Yolène is a 27-year-old woman with four kids. She and her family live on the top of a little hill in Fon Desanm.
Her mother died when she was very young. The older women had a baby die before childbirth, and she wasn’t able to get the help she needed to overcome the complications. Yolène hardly remembers her. Yolène was taken in and raised by her older sister. The sister took good care of her, and she helped her with her nieces and nephews. But she did not send her to school.
Eileen eventually moved to Port au Prince to look for work as a maid, but got pregnant. She returned to Fon Desanm to have her child, and soon moved in with her current partner, who went through getting a birth certificate for her first child, though it has no father’s name on it.
Like several of her neighbors who joined the program when she did, she chose goats and small commerce as her two activities. And she has already received her three goats. But she has changed her mind about commerce, and her reason is telling. She’s worried that becoming a businessperson could lead her into arguments with customers who want to buy on credit and then don’t pay.
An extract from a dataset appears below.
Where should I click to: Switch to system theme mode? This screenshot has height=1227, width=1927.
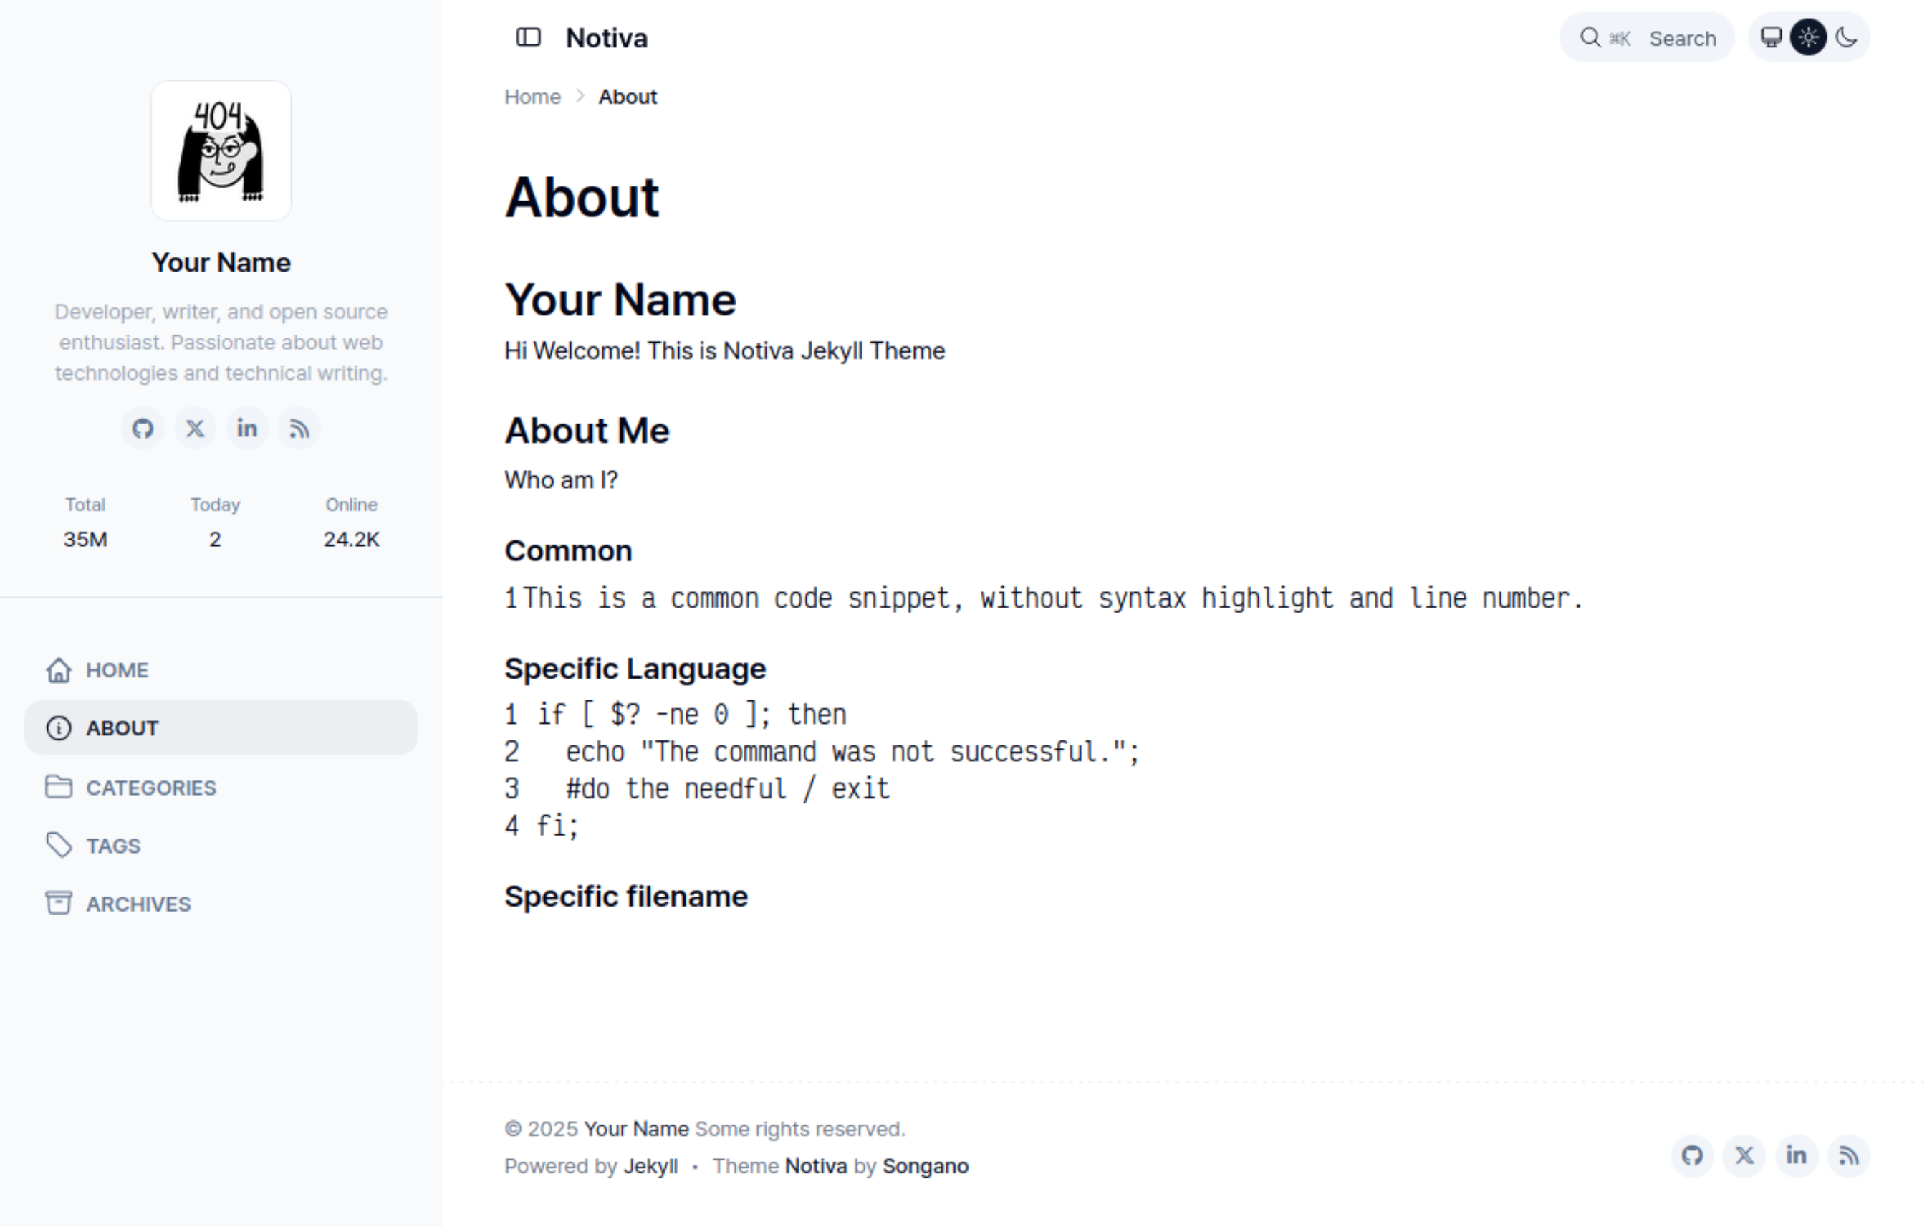click(1771, 38)
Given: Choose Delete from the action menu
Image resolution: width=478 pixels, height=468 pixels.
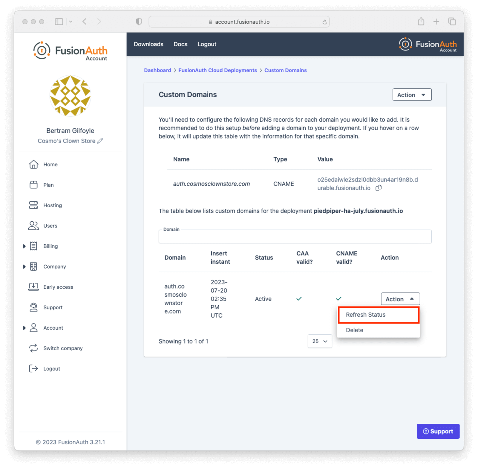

And she says that she’s afraid of arguments.
So she’s asked her case manager, Martinère, to buy a pig for her instead. He’s happy to let her make the decision, but it is complicated. The pigs that the CLM program buys for new members cost more than the amount that it would spend to buy her merchandise for her business. Members who choose goats and a pig get only two goats, so the staff will have enough money to buy a promising pig. But Yolène already has three goats, so the pig she’ll get will be very small. But she is afraid enough of going into business that she’d rather have the pig even so. She eventually passed one of her goats along to a member who hadn’t received hers yet. So now Yolène will be eligible for a proper pig.
She optimistic about the program. “Lavi w pral chanje kanmenm. Ou pa gen anyen. W ap genyen.” “Your life will change in any case. You have nothing [now], but will come to have things of your own.”